Optional: Add an egg wash before baking for a glossy finish.

Equipment Needed

  • Mixing bowls
  • Measuring cups and spoons
  • Stand mixer with dough hook (optional)
  • Whisk or spatula
  • Baking sheet or round pan
  • Kitchen towel or plastic wrap

Tip: Use a kitchen scale for precise measurements.

Step-by-Step Instructions

Step 1: Activate the Yeast

In a small bowl:

  • Combine warm milk and sugar.

Sprinkle yeast over the top.

Let sit for 5–10 minutes, until foamy.

Tip: If it doesn’t foam, your yeast may be expired or the milk too hot.

Step 2: Mix the Dough

In a large bowl or stand mixer:

  • Combine flour and salt.

Add the yeast mixture, eggs, and softened butter.

Mix until a shaggy dough forms.

Knead for 8–10 minutes (or 5 minutes in a stand mixer) until:

  • Smooth
  • Elastic
  • Slightly tacky

Optional: Add a splash of vanilla extract for a hint of sweetness.

Step 3: First Rise

Place dough in a greased bowl.

Cover with a towel or plastic wrap.

Let rise in a warm place for 1–1½ hours, until doubled in size.

Tip: Dough should be soft and puffy—poke it gently to test.

Step 4: Shape the Rolls

Punch down the dough.

Divide into 12–16 equal pieces.

Shape into balls and place on a greased baking sheet or round pan.

Cover and let rise again for 30–45 minutes, until puffy.

Optional: Use a scale to ensure even rolls.

Step 5: Bake

Preheat oven to 350°F (175°C).

Brush rolls with egg wash (1 egg + 1 tbsp milk) for shine.

Bake for 20–25 minutes, until:

  • Golden brown
  • Internal temperature reaches 190°F (88°C)

Let cool slightly before serving.

Tip: Tent with foil if browning too quickly.

Serving Suggestions

Perfect for:

  • Breakfast with jam or honey
  • Dinner rolls with soup or stew
  • Slider buns or sandwich rolls
  • Holiday bread baskets

Pair with:

  • Whipped butter
  • Herb-infused olive oil
  • Cream cheese and fruit preserves
  • Garlic butter or pesto

Yields:

  • 12–16 rolls

Tip: Freeze extras and reheat in oven for fresh-from-the-bakery taste.

Variations to Try

Want to make them your own? Try these delicious twists:

Chocolate Chip Brioche

Add mini chocolate chips to the dough before shaping.

Garlic Herb Rolls

Mix in minced garlic and chopped herbs.

Sweet Berry Rolls

Add dried cranberries or blueberries and a sugar glaze.

Vegan Version

Use plant-based milk, butter, and egg substitute.

Cheese-Stuffed

Wrap dough around cubes of mozzarella or cheddar.
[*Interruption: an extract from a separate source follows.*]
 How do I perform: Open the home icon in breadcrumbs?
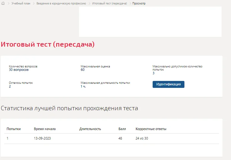coord(3,3)
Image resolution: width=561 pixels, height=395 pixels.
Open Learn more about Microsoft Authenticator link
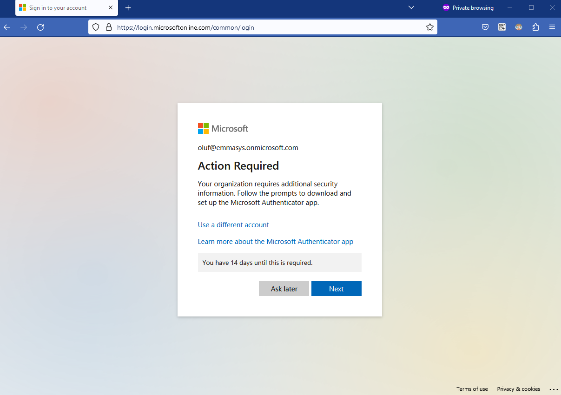click(275, 242)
Storage and Make-Ahead Tips

  • Make-Ahead: Prepare dough and refrigerate overnight. Let come to room temp before shaping.
  • Refrigerate: Store baked rolls in airtight container for up to 3 days.
  • Freeze: Freeze baked rolls for up to 2 months. Thaw and reheat in oven.

Tip: Wrap tightly in foil to prevent freezer burn.

Nutrition Notes (Per Roll, ~1 of 16)

  • Calories: ~180
  • Protein: ~5g
  • Carbohydrates: ~24g
  • Fat: ~7g
  • Sugar: ~4g
  • Sodium: ~180mg
  • Fiber: ~1g

These rolls are:

  • Soft and fluffy
  • Slightly sweet
  • Easy to make
  • Perfect for any meal

Final Thoughts

These Milk Brioche Rolls are more than just bread—they’re a warm, buttery hug in every bite. Whether you’re baking for a crowd or just treating yourself, they’re guaranteed to impress.